Les Binet and Sarah Carter get a little bit angry about some of the nonsense they hear around them… like the idea that we are 'typical'.

Two seemingly unrelated things happened recently that made us a feel a bit worried. Firstly, a young planner was telling us why she enjoys working on digital stuff more than TV. "Of course, people spend lots more time online these days than watching TV," she said. We pointed out that the data shows that people spend a lot more time watching TV. "Oh, I don't believe that" she said, "I mean I don't…"

Next day we were somewhere very different. The venue was a bungalow on a small housing estate just outside Manchester – we were talking to a room of women in their 60s. We hadn't met them before and we wouldn't meet them again. But they shared their concerns and hopes for their lives in a way that was fascinating, funny and thought-provoking. Perched on stools in that sitting room, we were ashamed to realise we couldn't remember the last time we had spoken to people face to face in someone's house outside London.

Is there a link between these two observations? At a time when the world is supposedly more open and connected than ever before, are planners ironically becoming more insulated and isolated from the 'real world'?

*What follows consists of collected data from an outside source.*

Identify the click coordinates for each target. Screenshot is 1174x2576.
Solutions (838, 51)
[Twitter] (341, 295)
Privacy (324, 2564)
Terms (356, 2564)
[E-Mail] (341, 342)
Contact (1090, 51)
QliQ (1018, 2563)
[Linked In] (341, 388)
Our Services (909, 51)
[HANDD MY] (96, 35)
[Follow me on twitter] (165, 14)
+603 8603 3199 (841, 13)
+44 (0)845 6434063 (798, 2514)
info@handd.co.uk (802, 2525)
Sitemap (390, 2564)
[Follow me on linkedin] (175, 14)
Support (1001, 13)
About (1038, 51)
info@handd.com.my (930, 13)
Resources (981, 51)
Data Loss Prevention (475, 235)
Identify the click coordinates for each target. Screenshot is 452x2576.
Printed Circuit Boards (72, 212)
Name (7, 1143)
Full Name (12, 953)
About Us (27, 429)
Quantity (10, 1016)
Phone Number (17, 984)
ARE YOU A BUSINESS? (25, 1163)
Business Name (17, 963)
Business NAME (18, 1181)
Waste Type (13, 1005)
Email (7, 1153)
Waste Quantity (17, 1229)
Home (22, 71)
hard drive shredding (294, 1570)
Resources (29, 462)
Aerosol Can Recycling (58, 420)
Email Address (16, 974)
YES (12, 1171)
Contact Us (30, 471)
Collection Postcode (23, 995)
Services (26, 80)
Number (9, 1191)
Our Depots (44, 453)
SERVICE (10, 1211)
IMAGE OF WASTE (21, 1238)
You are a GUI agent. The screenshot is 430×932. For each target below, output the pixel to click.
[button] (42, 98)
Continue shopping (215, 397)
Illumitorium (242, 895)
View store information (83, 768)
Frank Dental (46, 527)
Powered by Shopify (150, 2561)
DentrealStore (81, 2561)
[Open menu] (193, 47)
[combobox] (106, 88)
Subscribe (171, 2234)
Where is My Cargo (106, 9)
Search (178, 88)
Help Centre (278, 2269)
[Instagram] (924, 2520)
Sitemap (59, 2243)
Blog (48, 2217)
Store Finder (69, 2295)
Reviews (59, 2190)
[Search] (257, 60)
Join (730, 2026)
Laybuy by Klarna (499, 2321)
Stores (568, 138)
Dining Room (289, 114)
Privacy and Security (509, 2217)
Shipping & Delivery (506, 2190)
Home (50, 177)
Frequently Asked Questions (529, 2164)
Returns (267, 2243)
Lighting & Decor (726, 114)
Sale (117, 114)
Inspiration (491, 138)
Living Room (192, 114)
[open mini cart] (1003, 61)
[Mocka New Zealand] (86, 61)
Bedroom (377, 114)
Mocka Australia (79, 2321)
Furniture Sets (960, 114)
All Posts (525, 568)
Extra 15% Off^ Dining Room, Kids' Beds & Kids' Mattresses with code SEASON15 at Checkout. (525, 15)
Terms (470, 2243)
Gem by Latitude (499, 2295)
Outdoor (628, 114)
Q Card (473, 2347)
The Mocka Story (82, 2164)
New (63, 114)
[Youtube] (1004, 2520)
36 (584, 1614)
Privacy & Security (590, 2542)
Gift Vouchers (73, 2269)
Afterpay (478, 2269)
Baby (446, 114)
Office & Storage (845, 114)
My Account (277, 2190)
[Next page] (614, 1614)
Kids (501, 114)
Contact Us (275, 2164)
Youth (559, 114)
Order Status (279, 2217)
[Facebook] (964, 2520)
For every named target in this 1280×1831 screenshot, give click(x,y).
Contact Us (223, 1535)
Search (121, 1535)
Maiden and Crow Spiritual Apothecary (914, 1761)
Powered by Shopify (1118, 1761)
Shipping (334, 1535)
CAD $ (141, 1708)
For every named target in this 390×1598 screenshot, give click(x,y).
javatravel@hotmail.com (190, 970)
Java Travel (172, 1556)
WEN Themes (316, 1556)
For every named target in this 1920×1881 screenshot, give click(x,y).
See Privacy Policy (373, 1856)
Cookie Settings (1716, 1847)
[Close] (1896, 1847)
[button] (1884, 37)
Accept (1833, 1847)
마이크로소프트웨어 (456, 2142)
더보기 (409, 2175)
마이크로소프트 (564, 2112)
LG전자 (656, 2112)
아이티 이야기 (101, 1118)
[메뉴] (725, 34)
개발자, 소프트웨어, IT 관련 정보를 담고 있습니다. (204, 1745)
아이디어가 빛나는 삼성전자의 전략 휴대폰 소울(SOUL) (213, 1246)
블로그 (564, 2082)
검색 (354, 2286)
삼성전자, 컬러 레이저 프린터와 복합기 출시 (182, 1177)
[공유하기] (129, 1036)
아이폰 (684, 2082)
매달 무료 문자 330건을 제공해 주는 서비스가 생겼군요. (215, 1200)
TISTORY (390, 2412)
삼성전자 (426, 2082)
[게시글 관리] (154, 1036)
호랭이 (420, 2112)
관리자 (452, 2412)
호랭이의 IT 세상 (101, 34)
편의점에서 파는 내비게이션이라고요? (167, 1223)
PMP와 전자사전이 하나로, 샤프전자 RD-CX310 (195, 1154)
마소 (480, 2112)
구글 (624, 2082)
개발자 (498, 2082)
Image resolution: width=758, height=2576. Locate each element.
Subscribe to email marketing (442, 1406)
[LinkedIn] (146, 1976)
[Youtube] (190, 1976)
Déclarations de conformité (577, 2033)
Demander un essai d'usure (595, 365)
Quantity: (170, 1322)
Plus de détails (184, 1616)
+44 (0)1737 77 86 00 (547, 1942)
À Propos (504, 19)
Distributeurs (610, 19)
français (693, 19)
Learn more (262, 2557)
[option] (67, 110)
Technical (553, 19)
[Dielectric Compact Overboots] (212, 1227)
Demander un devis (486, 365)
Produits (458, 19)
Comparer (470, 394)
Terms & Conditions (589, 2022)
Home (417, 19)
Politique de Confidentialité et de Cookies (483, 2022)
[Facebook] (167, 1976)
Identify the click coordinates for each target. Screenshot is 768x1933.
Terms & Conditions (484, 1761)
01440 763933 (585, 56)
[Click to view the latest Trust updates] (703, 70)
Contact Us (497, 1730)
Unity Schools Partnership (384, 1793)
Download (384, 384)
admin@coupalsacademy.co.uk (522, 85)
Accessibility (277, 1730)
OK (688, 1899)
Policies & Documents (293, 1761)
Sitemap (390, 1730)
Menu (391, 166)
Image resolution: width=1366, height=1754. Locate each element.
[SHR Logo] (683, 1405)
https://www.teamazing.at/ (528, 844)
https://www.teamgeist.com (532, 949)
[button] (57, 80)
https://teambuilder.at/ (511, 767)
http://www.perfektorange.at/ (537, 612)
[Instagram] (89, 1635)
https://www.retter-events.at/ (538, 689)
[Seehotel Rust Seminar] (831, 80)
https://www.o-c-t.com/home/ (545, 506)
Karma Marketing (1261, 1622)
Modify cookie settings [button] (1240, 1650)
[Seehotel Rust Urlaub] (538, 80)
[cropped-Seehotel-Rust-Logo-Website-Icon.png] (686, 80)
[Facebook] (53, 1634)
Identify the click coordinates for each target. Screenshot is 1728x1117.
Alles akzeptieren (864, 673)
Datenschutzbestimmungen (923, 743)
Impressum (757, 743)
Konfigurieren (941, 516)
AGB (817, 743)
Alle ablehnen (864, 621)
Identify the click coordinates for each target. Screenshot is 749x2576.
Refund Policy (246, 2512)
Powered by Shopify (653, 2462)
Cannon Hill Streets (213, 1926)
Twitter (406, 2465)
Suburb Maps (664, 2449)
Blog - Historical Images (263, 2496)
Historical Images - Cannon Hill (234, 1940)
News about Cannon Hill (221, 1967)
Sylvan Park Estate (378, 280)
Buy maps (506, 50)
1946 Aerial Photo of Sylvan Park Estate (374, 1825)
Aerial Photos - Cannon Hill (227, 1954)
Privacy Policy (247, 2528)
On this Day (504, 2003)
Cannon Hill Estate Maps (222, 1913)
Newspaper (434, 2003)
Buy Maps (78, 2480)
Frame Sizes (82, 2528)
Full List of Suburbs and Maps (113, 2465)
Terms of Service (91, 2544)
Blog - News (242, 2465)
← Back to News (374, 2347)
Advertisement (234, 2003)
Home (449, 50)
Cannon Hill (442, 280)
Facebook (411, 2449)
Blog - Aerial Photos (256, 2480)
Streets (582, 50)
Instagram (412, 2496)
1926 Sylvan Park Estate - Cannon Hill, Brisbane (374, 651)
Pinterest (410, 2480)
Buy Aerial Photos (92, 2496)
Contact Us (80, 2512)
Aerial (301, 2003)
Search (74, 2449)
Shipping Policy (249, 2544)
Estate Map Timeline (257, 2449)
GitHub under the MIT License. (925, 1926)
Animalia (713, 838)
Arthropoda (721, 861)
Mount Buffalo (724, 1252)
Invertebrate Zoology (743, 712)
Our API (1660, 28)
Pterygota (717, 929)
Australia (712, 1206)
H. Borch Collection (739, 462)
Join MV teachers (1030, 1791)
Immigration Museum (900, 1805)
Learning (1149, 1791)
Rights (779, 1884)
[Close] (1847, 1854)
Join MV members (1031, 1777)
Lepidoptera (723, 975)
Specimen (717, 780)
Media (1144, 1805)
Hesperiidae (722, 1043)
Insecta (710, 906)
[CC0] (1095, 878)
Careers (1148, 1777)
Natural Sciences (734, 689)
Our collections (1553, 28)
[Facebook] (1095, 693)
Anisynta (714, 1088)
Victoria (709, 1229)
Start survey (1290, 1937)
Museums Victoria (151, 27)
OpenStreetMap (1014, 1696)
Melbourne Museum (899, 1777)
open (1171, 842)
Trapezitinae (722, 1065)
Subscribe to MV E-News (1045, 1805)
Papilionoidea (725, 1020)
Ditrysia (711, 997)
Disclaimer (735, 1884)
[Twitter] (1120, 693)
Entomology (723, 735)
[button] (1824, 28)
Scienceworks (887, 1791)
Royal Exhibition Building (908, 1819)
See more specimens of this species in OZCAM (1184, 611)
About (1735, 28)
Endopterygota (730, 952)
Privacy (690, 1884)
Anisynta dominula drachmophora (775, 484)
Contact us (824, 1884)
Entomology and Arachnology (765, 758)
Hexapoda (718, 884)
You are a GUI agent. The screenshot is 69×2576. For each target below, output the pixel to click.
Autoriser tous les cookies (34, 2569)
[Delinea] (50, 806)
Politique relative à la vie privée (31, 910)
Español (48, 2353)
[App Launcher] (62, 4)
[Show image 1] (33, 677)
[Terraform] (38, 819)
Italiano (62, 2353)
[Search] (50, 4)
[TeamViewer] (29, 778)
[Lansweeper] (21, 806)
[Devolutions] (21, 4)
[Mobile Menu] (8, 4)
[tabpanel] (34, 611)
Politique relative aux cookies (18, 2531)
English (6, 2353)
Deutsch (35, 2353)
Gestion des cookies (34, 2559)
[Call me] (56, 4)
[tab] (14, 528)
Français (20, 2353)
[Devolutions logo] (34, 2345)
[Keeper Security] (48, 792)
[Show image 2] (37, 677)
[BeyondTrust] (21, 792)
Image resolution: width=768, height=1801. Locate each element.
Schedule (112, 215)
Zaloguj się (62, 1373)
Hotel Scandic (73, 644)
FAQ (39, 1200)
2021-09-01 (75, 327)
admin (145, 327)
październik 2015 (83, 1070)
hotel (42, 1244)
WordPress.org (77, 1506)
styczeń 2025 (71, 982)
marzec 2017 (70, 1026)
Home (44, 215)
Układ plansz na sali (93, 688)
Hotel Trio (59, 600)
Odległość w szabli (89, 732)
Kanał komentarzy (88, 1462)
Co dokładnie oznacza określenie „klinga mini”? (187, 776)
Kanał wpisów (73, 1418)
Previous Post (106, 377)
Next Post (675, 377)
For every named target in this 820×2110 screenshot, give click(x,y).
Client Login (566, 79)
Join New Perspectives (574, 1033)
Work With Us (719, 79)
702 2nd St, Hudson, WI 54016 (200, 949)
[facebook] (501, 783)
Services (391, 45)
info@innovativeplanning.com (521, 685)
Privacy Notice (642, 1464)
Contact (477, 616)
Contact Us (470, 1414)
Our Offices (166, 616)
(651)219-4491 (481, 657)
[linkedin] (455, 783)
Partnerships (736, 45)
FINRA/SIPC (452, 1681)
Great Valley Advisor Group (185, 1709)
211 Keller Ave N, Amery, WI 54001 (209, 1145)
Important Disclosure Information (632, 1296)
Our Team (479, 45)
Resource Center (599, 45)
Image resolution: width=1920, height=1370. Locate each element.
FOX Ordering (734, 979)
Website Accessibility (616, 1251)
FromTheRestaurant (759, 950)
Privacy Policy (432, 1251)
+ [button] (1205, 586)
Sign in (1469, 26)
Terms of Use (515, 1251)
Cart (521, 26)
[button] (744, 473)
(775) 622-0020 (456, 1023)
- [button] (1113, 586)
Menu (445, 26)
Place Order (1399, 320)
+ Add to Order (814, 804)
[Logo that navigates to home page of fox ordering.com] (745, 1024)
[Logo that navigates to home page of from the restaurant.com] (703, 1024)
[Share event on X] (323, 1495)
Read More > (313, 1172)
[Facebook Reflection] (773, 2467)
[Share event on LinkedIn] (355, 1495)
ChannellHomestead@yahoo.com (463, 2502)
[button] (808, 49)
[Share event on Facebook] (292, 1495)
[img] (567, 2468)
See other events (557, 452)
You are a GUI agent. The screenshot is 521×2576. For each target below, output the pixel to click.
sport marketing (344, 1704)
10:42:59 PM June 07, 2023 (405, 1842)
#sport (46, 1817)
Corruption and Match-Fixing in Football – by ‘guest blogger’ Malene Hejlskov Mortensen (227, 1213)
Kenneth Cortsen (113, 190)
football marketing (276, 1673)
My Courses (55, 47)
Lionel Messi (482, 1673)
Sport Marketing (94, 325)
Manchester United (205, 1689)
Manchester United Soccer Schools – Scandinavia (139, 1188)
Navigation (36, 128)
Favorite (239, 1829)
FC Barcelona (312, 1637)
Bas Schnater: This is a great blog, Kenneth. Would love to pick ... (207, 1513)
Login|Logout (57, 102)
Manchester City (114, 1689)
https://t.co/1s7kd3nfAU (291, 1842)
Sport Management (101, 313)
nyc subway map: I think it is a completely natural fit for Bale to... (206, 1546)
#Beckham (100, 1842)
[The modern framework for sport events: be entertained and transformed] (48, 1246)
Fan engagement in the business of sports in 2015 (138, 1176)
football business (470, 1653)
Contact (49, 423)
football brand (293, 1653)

All of us have a tendency to assume we are typical. Psychologists talk about The Typical Mind Fallacy (other people are just like me), False Consensus Bias (everyone else thinks like me) and Confirmation Bias (yes, I am right). Our new digital, multi-channel world can easily exaggerate these effects. The internet makes it easier than ever to meet like-minded souls, to find sources of information that match our interests and views. It's all too easy to construct a media bubble, where everything we see or read confirms our preconceptions – where, un-tempered by contrasting points of view, our thinking becomes more and more detached from reality. Some think this effect contributed to Romney's defeat in the US election. Republicans living on a diet of Fox News and Tea Party blogs just didn't understand how ordinary voters failed to share their views.

In our opinion, advertising people can make similar mistakes. Pushed for time and money, planners are finding it ever harder to get out of the agency, let alone trek up the motorway to do groups in some suburb. Far cheaper and quicker to use the internet, do a quick survey of agency staff, or read another planner's blog.

Trapped in our advertising bubble, it's easy to lapse into making stuff for people like ourselves. But our audiences are usually very different – older, poorer, more female, less London-centric, less educated, more likely to have kids or grandchildren, and with very different media habits. One of our great young planners tried to remind himself of this with a Post-It note above his desk, saying "Remember: people who buy new cars are OLD!"

If we're to avoid losing touch with our audiences, we have to really connect and talk to them. We were appalled when a planner recently confessed that he had never talked face to face with any of his target audiences during his career. New digital techniques ('mobile ethnography', etc.) can certainly help. But we've always felt that much of the value of focus groups lay in simply getting out of the agency and into people's houses.

Of course, you don't even have to 'do research' to do that. The late great BMP creative John Webster attributed his amazing popular appeal to his deliberate shunning of 'the ad world', and his preference for discussing his ideas with Pat the office tea lady or Ray the building manager, rather than fellow creatives.

So don't hang around too much in the office. Look out of the window, not in the mirror. Get out there. Get a life. And don't read planning blogs like ours!